── CUPLIKAN HALAMAN ──

Kita hidup pada zaman yang sedang berubah. Perubahan itu diakibatkan oleh perkembangan sains dan teknologi yang berlangsung dengan cepat, mendasar, terus-menerus, mengejutkan, dan tidak memberikan kesempatan kepada kita untuk berbenah diri, bersiap-siap menyesuaikan dengan perubahan tersebut. Kita memang hidup di Indonesia yang berbeda dengan negara-negara maju yang secara bertahap melewati "peradaban pertanian, industri, dan informasi". Sedangkan kita yang berada dalam negara berkembang justru dilanda ketiga gelombang peradaban tersebut.
Sesudah era informasi yang melahirkan komunisme, kapitalisme, dan kolonialisme, maka dunia sekarang dihadapkan pada apa yang oleh Toffler disebut sebagai abad informasi. Zaman ini ditandai dengan timbulnya revolusi di bidang teknologi informasi dan komunikasi, seperti komputer, televisi, video, Telex, Telepon, Faksimil, internet, satelit, dan alat komunikasi canggih lainnya, seperti dikemukakan di atas. Semua itu menjadikan dunia terasa semakin menyempit dan cenderung akan melahirkan kebudayaan global. Perkembangan lainnya dalam era ini adalah revolusi di bidang Bioteknologi seperti alat-alat kontrasepsi (KB), bayi tabung, clonning, dan sebagainya.
Teknologi informasi dapat mempengaruhi kita melalui dua cara yakni kehadiran fisik dan isinya. Salah satu efek dari kehadiran teknologi informasi seperti tape recorder, televisi, video, video game, komputer, dan internet, di samping meningkatkan status sosial juga membentuk jaringan interaksi sosial baru.
Beberapa efek yang kemudian timbul karenanya antara lain:
(1) Adanya penjadwalan kembali kegiatan sehari-hari, seperti belajar dan bekerja sering diisi dengan kegiatan lain seperti melihat televisi, bermain video game, mengakses informasi lewat internet, dan lain-lain.
(2) Westernisasi pandangan dan nilai hidup. Teknologi informasi telah menjadi global village, dalam hal ini pemilik teknologi informasinya adalah orang-orang yang berbudaya Barat (baca: sekuler). Sekitar 70 % (dulu bahkan 80%) tayangan acara dan berita internasional di media massa baik cetak maupun elektronik yang kita simak berasal dari Eropa atau Amerika. Isi media tersebut jelas akan mempengaruhi stuktur afektif dan kognetif masyarakat kita, yang secara perlahan tetapi pasti masyarakat kita akan terobsesi dan mengikutinya.

───

▸ BAGIAN LATIHAN:
1. Menurut cuplikan halaman tentang teknologi informasi, melalui dua cara apa teknologi informasi dapat memengaruhi kita?
2. Tuliskan ulang bagian cuplikan halaman di atas tanpa mengubah apa pun: mulai dari kata-kata yang memuat "Teknologi informasi dapat", lalu berhenti setelah "interaksi sosial baru.".

── SEGMEN DATA ──

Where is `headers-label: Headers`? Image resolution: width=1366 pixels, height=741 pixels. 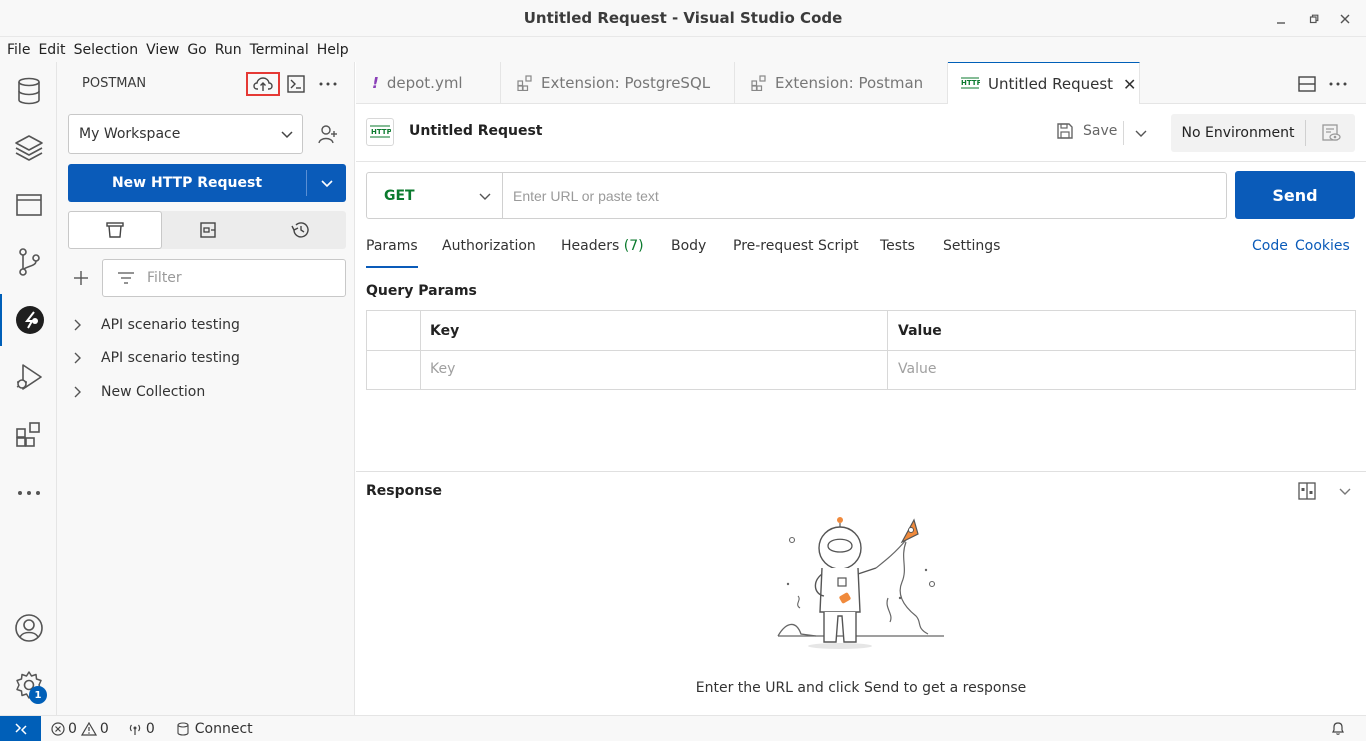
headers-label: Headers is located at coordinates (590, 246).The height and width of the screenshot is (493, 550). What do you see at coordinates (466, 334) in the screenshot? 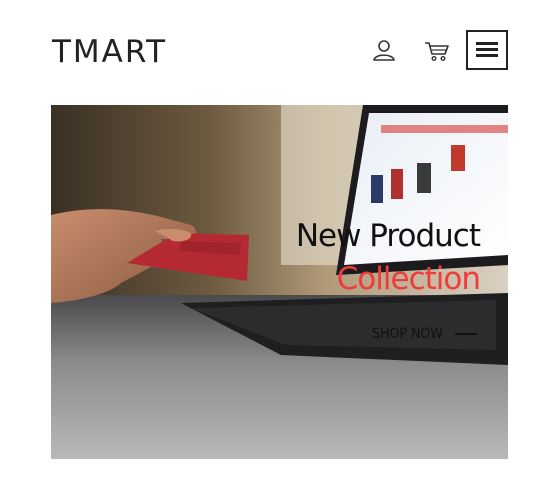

───

▸ HASIL TIAP TUGAS:
1. Melalui kehadiran fisik dan isinya.

2.
Teknologi informasi dapat mempengaruhi kita melalui dua cara yakni kehadiran fisik dan isinya. Salah satu efek dari kehadiran teknologi informasi seperti tape recorder, televisi, video, video game, komputer, dan internet, di samping meningkatkan status sosial juga membentuk jaringan interaksi sosial baru.